Coco’s Cantina feels like a local: a warm, friendly, dark and ever busy one. Service is capable and welcoming. The decor is a mish-mash of gingham tablecloths and vintage odds and ends, and it works, with more cosy corners than seems logical. This is not fine dining, but it is very good dining – and priced accordingly.
There are two pastas ($18 entrée, $26 main), a freshly made antipasto selection (vegetarian or not). There is a risotto, sometimes. There is a huge, half chicken roasted and set atop a pile of panzanella, moist with tomato juice ($32). One feels like Fred Flintstone at the end of it, victorious over a pile of picked over bones. There is a steak ($30), served with a generous smear of anchovy butter, fries and salad. There are sides – polenta chips with creamy aioli and a fresh, sharp rocket salad with slivers of parmesan ($8 each).
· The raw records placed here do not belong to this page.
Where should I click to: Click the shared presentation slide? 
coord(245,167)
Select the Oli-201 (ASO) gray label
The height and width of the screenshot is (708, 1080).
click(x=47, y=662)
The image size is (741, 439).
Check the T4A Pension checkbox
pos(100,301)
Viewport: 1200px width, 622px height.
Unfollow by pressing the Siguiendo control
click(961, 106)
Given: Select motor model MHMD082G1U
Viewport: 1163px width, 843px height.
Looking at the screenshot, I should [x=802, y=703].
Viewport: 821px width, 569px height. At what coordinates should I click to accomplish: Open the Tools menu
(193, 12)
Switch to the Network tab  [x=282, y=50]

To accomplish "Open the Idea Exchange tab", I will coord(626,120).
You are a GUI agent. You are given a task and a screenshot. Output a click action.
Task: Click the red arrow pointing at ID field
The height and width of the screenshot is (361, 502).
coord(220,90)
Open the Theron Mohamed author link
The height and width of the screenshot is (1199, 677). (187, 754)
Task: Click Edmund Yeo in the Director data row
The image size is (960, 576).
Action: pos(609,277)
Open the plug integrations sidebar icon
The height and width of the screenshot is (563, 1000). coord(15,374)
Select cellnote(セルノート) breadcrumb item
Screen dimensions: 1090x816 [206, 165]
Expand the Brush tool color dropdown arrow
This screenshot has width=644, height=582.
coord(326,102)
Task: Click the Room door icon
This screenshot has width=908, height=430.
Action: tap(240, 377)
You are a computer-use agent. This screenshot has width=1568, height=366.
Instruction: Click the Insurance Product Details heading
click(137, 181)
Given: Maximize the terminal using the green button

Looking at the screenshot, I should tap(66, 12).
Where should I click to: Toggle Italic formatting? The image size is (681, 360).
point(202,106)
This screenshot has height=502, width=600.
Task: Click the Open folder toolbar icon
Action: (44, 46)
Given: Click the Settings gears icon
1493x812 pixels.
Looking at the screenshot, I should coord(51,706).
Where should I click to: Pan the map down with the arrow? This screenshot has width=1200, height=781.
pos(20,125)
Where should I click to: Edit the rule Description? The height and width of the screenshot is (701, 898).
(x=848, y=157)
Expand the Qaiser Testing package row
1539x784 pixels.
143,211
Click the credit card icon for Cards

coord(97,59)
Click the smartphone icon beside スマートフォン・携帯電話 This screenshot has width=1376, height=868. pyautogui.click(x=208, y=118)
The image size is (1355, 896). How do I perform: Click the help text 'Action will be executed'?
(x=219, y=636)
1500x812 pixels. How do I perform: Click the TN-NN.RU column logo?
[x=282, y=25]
Coco’s isn’t doing anything groundbreaking, but they’re doing what they’re doing well, with care and thought – a rarity in itself. Top ingredients, generous servings. We particularly like the pudding menu, all delicate vintage champagne bowls with fresh gelato, wodges of creamy tiramisu. NS
HOURS Tuesday to Saturday, 5pm until late.
ADDRESS 376 Karangahape Road, Newton, ph 300-7582. www.cocoscantina.co.nz
IMPORTANT DETAILS No bookings – be sure to get there early on Saturday nights.